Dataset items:
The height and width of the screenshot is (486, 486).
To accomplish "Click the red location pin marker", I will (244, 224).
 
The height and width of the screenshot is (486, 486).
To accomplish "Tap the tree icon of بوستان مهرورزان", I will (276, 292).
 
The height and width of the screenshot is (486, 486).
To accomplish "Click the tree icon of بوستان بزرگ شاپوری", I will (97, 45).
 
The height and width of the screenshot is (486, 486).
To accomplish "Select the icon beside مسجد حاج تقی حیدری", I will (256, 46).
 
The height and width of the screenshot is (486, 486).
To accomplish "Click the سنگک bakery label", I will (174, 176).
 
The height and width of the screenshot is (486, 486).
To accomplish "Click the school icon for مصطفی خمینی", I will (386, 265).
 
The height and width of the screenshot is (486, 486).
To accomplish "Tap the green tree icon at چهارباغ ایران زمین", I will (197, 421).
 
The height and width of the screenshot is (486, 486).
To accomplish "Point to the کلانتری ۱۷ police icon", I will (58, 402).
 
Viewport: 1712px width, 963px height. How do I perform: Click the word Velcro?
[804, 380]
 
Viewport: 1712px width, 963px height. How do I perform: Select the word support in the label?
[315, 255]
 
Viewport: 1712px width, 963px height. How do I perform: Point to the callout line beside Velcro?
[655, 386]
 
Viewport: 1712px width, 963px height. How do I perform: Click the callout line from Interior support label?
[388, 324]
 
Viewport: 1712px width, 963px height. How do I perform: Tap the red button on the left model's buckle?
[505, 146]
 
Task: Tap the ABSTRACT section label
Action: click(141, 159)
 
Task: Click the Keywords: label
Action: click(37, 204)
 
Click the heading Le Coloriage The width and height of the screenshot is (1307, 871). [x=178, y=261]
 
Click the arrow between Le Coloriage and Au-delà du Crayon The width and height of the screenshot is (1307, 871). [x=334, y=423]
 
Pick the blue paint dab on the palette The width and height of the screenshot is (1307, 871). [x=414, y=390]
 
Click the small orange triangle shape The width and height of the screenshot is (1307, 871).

Short task:
Reproduce the lines above verbatim, covering every one of the records.

Solution:
The height and width of the screenshot is (486, 486).
To accomplish "Click the red location pin marker", I will (244, 224).
 
The height and width of the screenshot is (486, 486).
To accomplish "Tap the tree icon of بوستان مهرورزان", I will (276, 292).
 
The height and width of the screenshot is (486, 486).
To accomplish "Click the tree icon of بوستان بزرگ شاپوری", I will (97, 45).
 
The height and width of the screenshot is (486, 486).
To accomplish "Select the icon beside مسجد حاج تقی حیدری", I will (256, 46).
 
The height and width of the screenshot is (486, 486).
To accomplish "Click the سنگک bakery label", I will (174, 176).
 
The height and width of the screenshot is (486, 486).
To accomplish "Click the school icon for مصطفی خمینی", I will (386, 265).
 
The height and width of the screenshot is (486, 486).
To accomplish "Tap the green tree icon at چهارباغ ایران زمین", I will (197, 421).
 
The height and width of the screenshot is (486, 486).
To accomplish "Point to the کلانتری ۱۷ police icon", I will (58, 402).
 
Viewport: 1712px width, 963px height. How do I perform: Click the word Velcro?
[804, 380]
 
Viewport: 1712px width, 963px height. How do I perform: Select the word support in the label?
[315, 255]
 
Viewport: 1712px width, 963px height. How do I perform: Point to the callout line beside Velcro?
[655, 386]
 
Viewport: 1712px width, 963px height. How do I perform: Click the callout line from Interior support label?
[388, 324]
 
Viewport: 1712px width, 963px height. How do I perform: Tap the red button on the left model's buckle?
[505, 146]
 
Task: Tap the ABSTRACT section label
Action: click(141, 159)
 
Task: Click the Keywords: label
Action: click(37, 204)
 
Click the heading Le Coloriage The width and height of the screenshot is (1307, 871). [x=178, y=261]
 
Click the arrow between Le Coloriage and Au-delà du Crayon The width and height of the screenshot is (1307, 871). [x=334, y=423]
 
Pick the blue paint dab on the palette The width and height of the screenshot is (1307, 871). [x=414, y=390]
 
Click the small orange triangle shape The width and height of the screenshot is (1307, 871).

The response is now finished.